So instead of trusting a device because it has a certain IP address, Tailscale checks and verifies the identity of every user, device, or service trying to connect, making it easier for companies working in the cloud. Models that rely on firewalls, assume that any device inside the network is trustworthy while the risk is outside. But today's networks are too distributed for that approach to hold up today, making identity-first networking a more flexible and secure alternative for modern times.
Avery Pennarun CEO Tailscale describes it as:
“You’re connecting to your app, your teammate, your service — wherever it happens to be running right now.”
Tailscale's model reduces/eliminates the need for traditional VPNs, static firewall rules, and perimeter defence, placing VPN and firewall vendors on notice. Managed service providers on traditional network configuration, such as port forwarding, IP management or hardware firewalls, will be under pressure as they lose relevance, assuming the identity-first networking movement continues to grow.
Further, any 'zero trust' solution that still relies on IP allowlists or geography-based filters are also at risk. Identity-first networking is meant to offer real Zero Trust, cryptographic identity access across dynamic environments, a better fit for compliance teams needing continuous monitoring and real time enforcement.
According to Betakit, Tailscale is already being used by over 10,000 clients, such as fast growing AI and tech companies like Perplexity, Cohere, Groq, Mistral and Hugging Face, alongside enterprises like SAP, Instacart, Telus, and Duolingo.
Although Tailscale is proudly based in Toronto, none of the firms participating in this $230M Series C were Canadian, reflecting a troubling pattern of Canadian innovation meets U.S. capital.
While deep liquidity and quick deployment of global funding accelerates Tailscale's growth, the lack of domestic institutional investors in large scale Canadian tech rounds raises questions about ecosystem competitiveness, strategic alignment and ultimately, ownership retention long term. It's great for Canadian fintechs to have this kind of access to foreign capital but a real hurdle to build stronger investment pipelines at home.
-.-.-
What to do:
1. Translate this sentence from the Tailscale article into Spanish: "According to Betakit, Tailscale is already being used by over 10,000 clients, such as fast growing AI and tech companies like Perplexity, Cohere, Groq, Mistral and Hugging Face, alongside enterprises like SAP, Instacart, Telus, and Duolingo."
2. According to the Tailscale article, how much money was raised in the Series C round?
3. Repeat word for word the part of the Tailscale article starting with "Further, any 'zero" and going on through "meets U.S. capital.".

Supplied information:
-.-.-
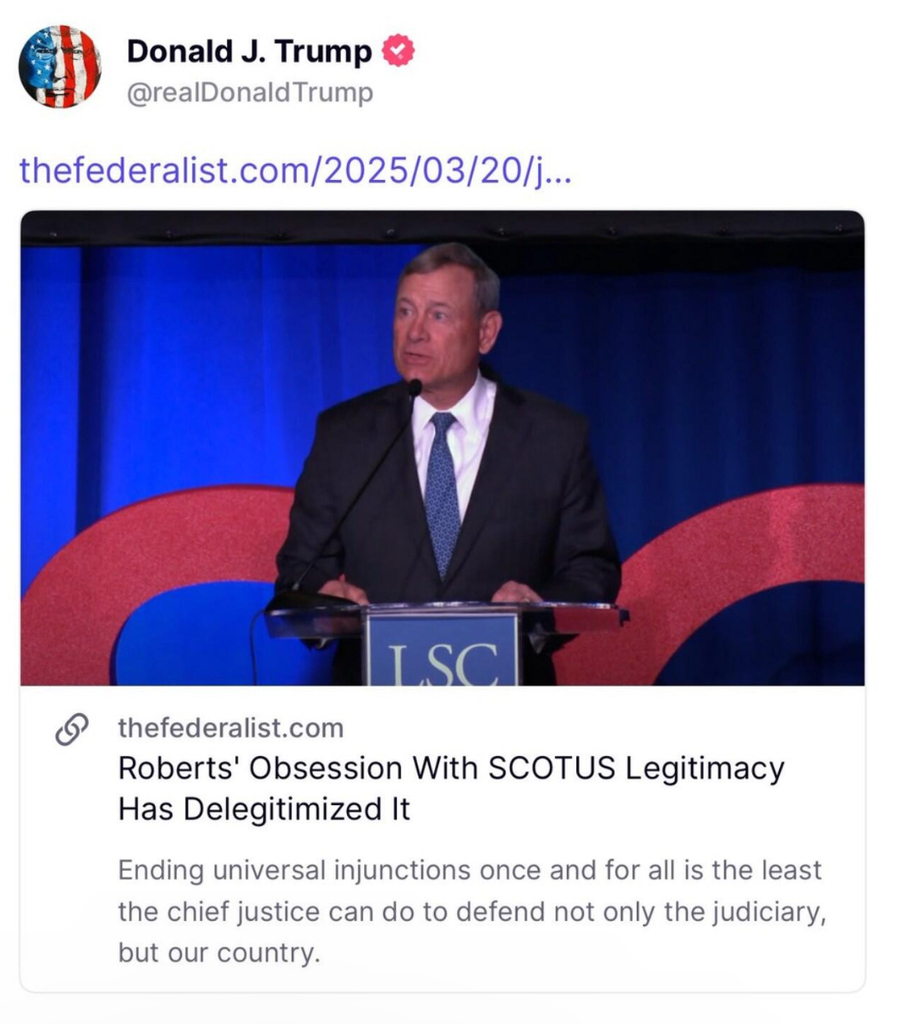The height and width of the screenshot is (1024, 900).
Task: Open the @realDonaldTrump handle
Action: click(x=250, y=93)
-.-.-
Results of the tasks:
1. Según Betakit, Tailscale ya es utilizado por más de 10.000 clientes, como empresas de IA y tecnología de rápido crecimiento, entre ellas Perplexity, Cohere, Groq, Mistral y Hugging Face, junto con grandes empresas como SAP, Instacart, Telus y Duolingo.

2. $230M.

3.
Further, any 'zero trust' solution that still relies on IP allowlists or geography-based filters are also at risk. Identity-first networking is meant to offer real Zero Trust, cryptographic identity access across dynamic environments, a better fit for compliance teams needing continuous monitoring and real time enforcement.
According to Betakit, Tailscale is already being used by over 10,000 clients, such as fast growing AI and tech companies like Perplexity, Cohere, Groq, Mistral and Hugging Face, alongside enterprises like SAP, Instacart, Telus, and Duolingo.
Although Tailscale is proudly based in Toronto, none of the firms participating in this $230M Series C were Canadian, reflecting a troubling pattern of Canadian innovation meets U.S. capital.